__WORK TASK__
Retype word for word the line containing "Delete the HBO Max studio entry" and each line that follows it in the records below, through the last one, with no pictures.

========================

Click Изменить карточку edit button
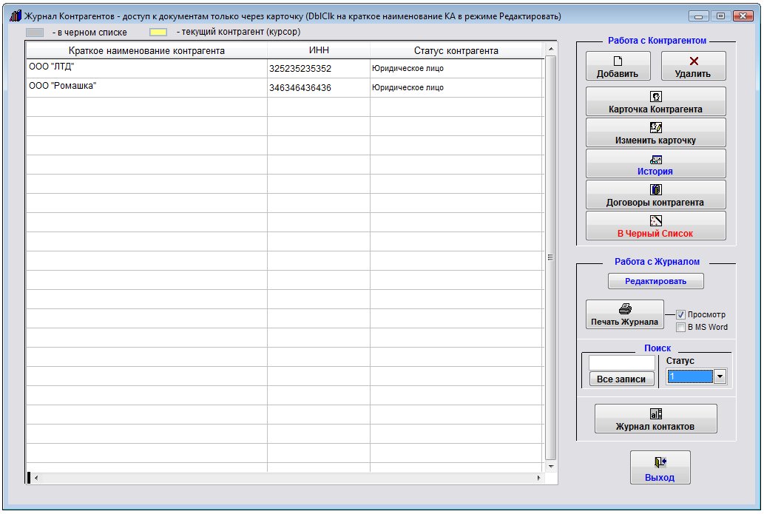(x=655, y=133)
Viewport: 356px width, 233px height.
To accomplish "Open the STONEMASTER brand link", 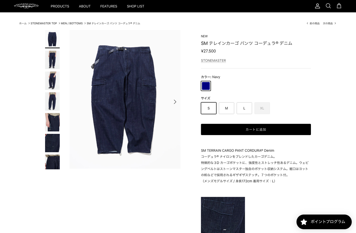I will click(213, 61).
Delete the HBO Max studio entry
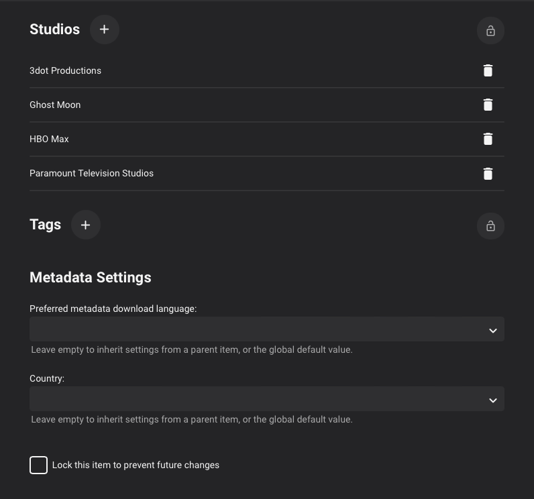534x499 pixels. pos(488,139)
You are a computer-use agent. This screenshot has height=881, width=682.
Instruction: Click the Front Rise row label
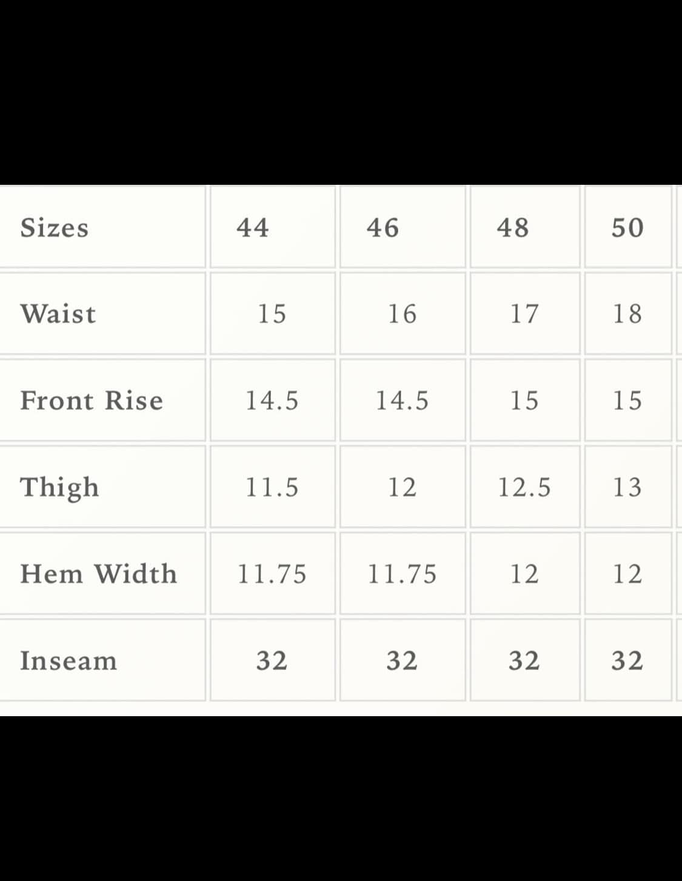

========================

__OUTPUT OF THE EXERCISE__
Delete the HBO Max studio entry
534x499 pixels. pos(488,139)
You are a computer-use agent. This screenshot has height=881, width=682.
Instruction: Click the Front Rise row label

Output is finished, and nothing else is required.